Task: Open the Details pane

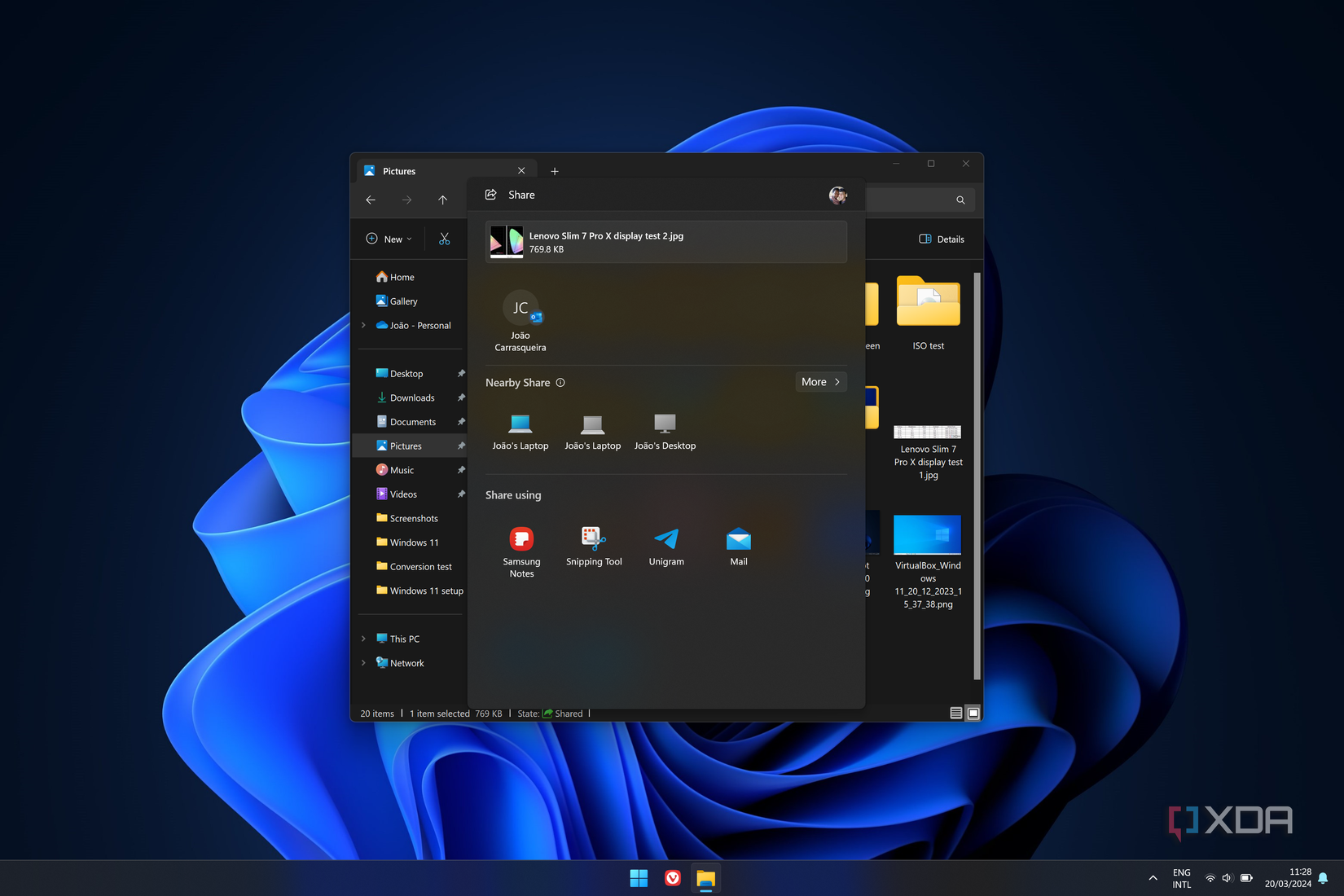Action: point(942,239)
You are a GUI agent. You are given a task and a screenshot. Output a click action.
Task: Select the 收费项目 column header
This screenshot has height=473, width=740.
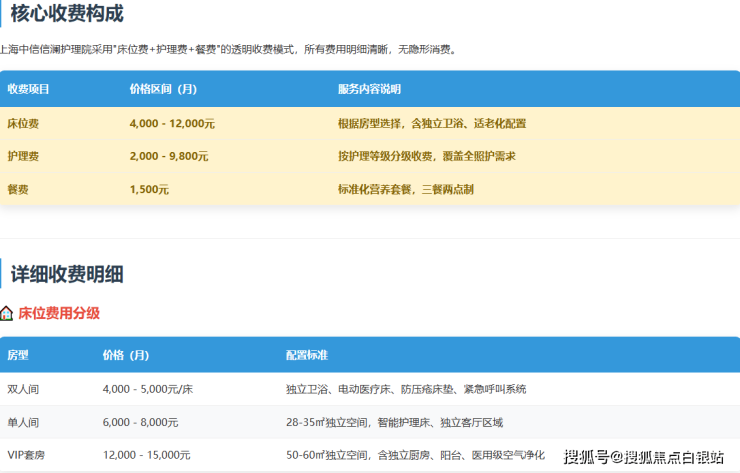[28, 89]
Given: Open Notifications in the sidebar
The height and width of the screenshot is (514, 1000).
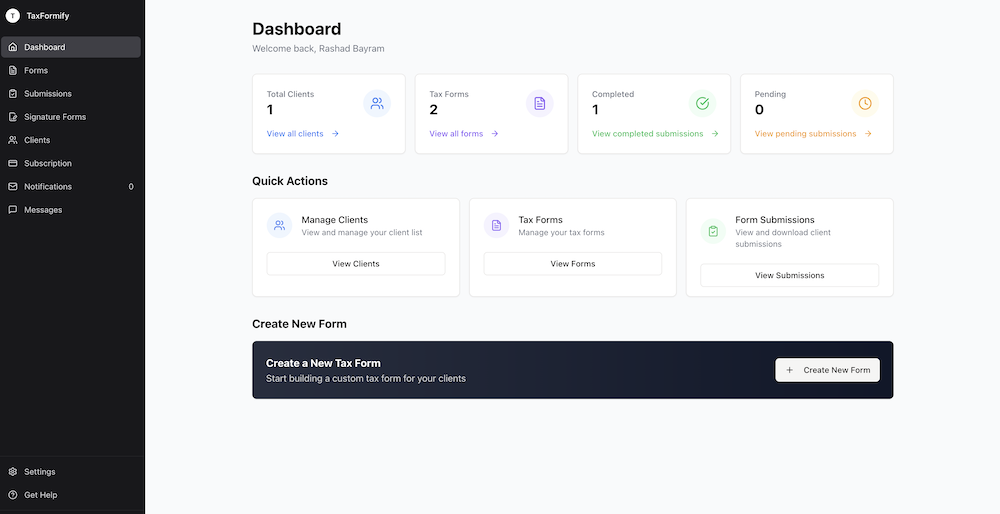Looking at the screenshot, I should click(48, 187).
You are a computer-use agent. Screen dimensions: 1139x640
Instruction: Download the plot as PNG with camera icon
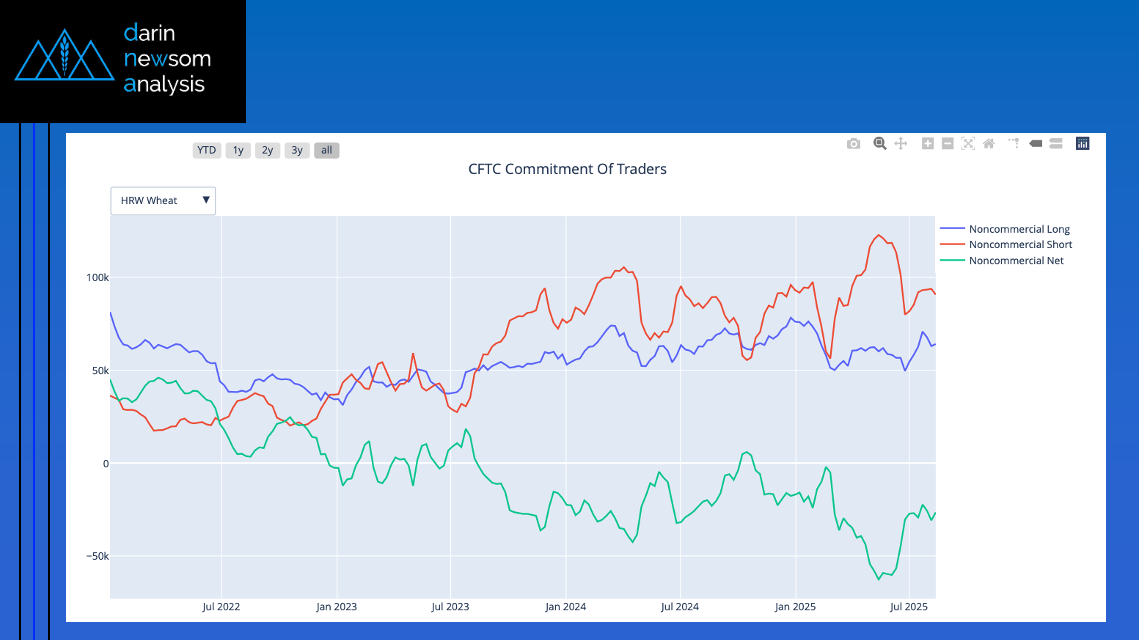point(853,144)
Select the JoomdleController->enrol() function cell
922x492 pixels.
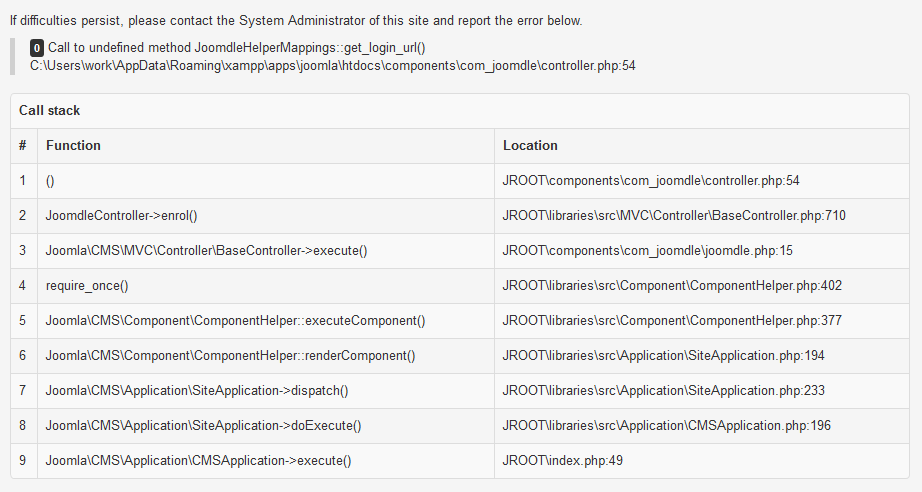121,215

○ ○ ○ ○

## [PROBLEM TO WORK ON]
Set out every line of the items above as a JSON list of strings, one string per line, leaving out blank lines and the pictures.

## [TASK RESPONSE]
[
  "Task: Open the Details pane",
  "Action: point(942,239)",
  "You are a GUI agent. You are given a task and a screenshot. Output a click action.",
  "Task: Select the 收费项目 column header",
  "This screenshot has height=473, width=740.",
  "[28, 89]",
  "Given: Open Notifications in the sidebar",
  "The height and width of the screenshot is (514, 1000).",
  "Looking at the screenshot, I should click(48, 187).",
  "You are a computer-use agent. Screen dimensions: 1139x640",
  "Instruction: Download the plot as PNG with camera icon",
  "point(853,144)",
  "Select the JoomdleController->enrol() function cell",
  "922x492 pixels.",
  "121,215"
]